Continuous Integration (CI)

We use GitHub Actions to run the following checks:

| Workflow | Runs When | | ----------------------------------------------- | ---------------------------------------------- | | pre-commit | Every push | | mypy | pushes to main, PRs and the ci-dev branch | | pytest | pushes to main, PRs and the ci-dev branch |

Package Test Isolation: We use Github Actions matrices to run tests for each package in its own environment. This ensures packages correctly declare their dependencies. However, creating these environments adds overhead, so we'll explore caching strategies to optimize runtime as complexity increases.

Creating a new package

To quickly setup up Python projects you can use this cookiecutter template. In the future we might create a similar one for airo-mono packages. For now here are the steps you have to take:

1. Create directory structure: airo-package/ airo_package/ code.py test/ test_some_feature.py README.md setup.py
2. Integrate with CI: update the CI workflow matrices to include your package.
3. Update Documentation: add your package to this README
4. Installation: add package to the environment.yaml and scripts/install-airo-mono.sh.

Command Line Interfaces

For convenient access to specific functions, we provide command-line interfaces (CLIs). This lets you quickly perform tasks like visualizing COCO datasets or starting hand-eye calibration without the need to write Python scripts to change arguments (e.g., changing a data path or robot IP address).

• Framework: Click for composable CLIs.
• Exposure: We use Setuptools console_scripts to make commands available.
• Organization: User-facing CLI commands belong in a top-level cli.py file.
• Separation: Keep CLI code distinct from core functionality for maximum flexibility.
• Example: airo_dataset_tools/cli.py and airo-dataset-tools/setup.py.
• Developer Focus: Scripts' __main__() functions can still house developer-centric CLIs. Consider moving user-friendly ones to the package CLI.

Versioning & Releasing

As a first step towards PyPI releases of the airo-mono packages, we have already started versioning them. Read more about it in docs/versioning.md.

Design choices

• Minimalism: Before coding, explore existing libraries. Less code means easier maintenance.
• Properties: Employ Python properties (@property) for getters/setters. This enhances user interaction and unlocks powerful code patterns.
• Logging: Use loguru for structured debugging instead of print statements.
• Output Data: Favor native datatypes or NumPy arrays for easy compatibility. For more complex data, use dataclasses as in airo-typing.
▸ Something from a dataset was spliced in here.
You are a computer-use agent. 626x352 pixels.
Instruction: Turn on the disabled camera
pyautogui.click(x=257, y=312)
Management of local dependencies in a Monorepo

TODO: simplify this explanation and move it to the setup or installation section.

An issue with using a monorepo is that you want to have packages declare their local dependencies as well. But before you publish your packages or if you want to test unreleased code (as usually), this creates an issue: where should pip find these local package? Though there exist more advanced package managers such as Poetry, (more background on package and dependency management in python ) that can handle this, we have opted to stick with pip to keep the barier for new developers lower.
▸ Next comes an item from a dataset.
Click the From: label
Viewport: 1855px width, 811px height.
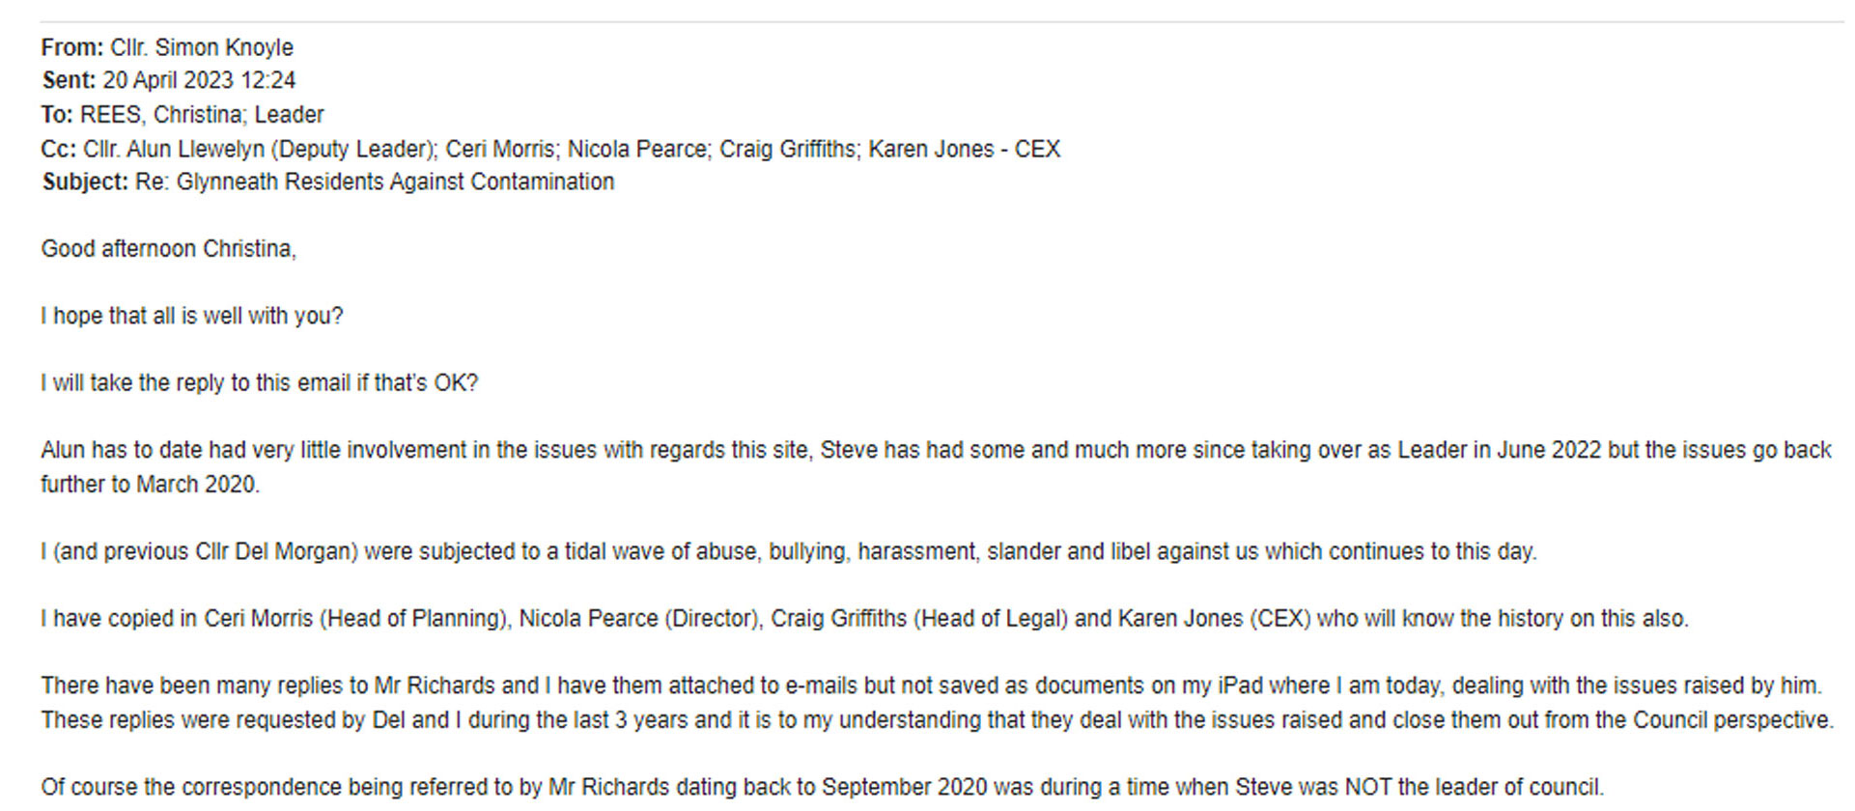click(x=72, y=47)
This implies we simply add local dependencies in the setup file as regular dependencies, but we have to make sure pip can find the dependencies when installing the packages. There are two options to do so: 1. You make sure that the local dependencies are installed before installing the package, either by running the pip install commands along the dependency tree, or by running all installs in a single pip commamd: pip install <pkg1> <pkg2> <pkg3> 2. you create distributions for the packages upfront and then tell pip where to find them (because they won't be on PyPI, which is where pip searches by default): pip install --find-link https:// or /path/to/distributions/dir

Initially, we used a direct link to point to the path of the dependencies, but this created some issues and hence we now use this easier approach. see #91 for more details.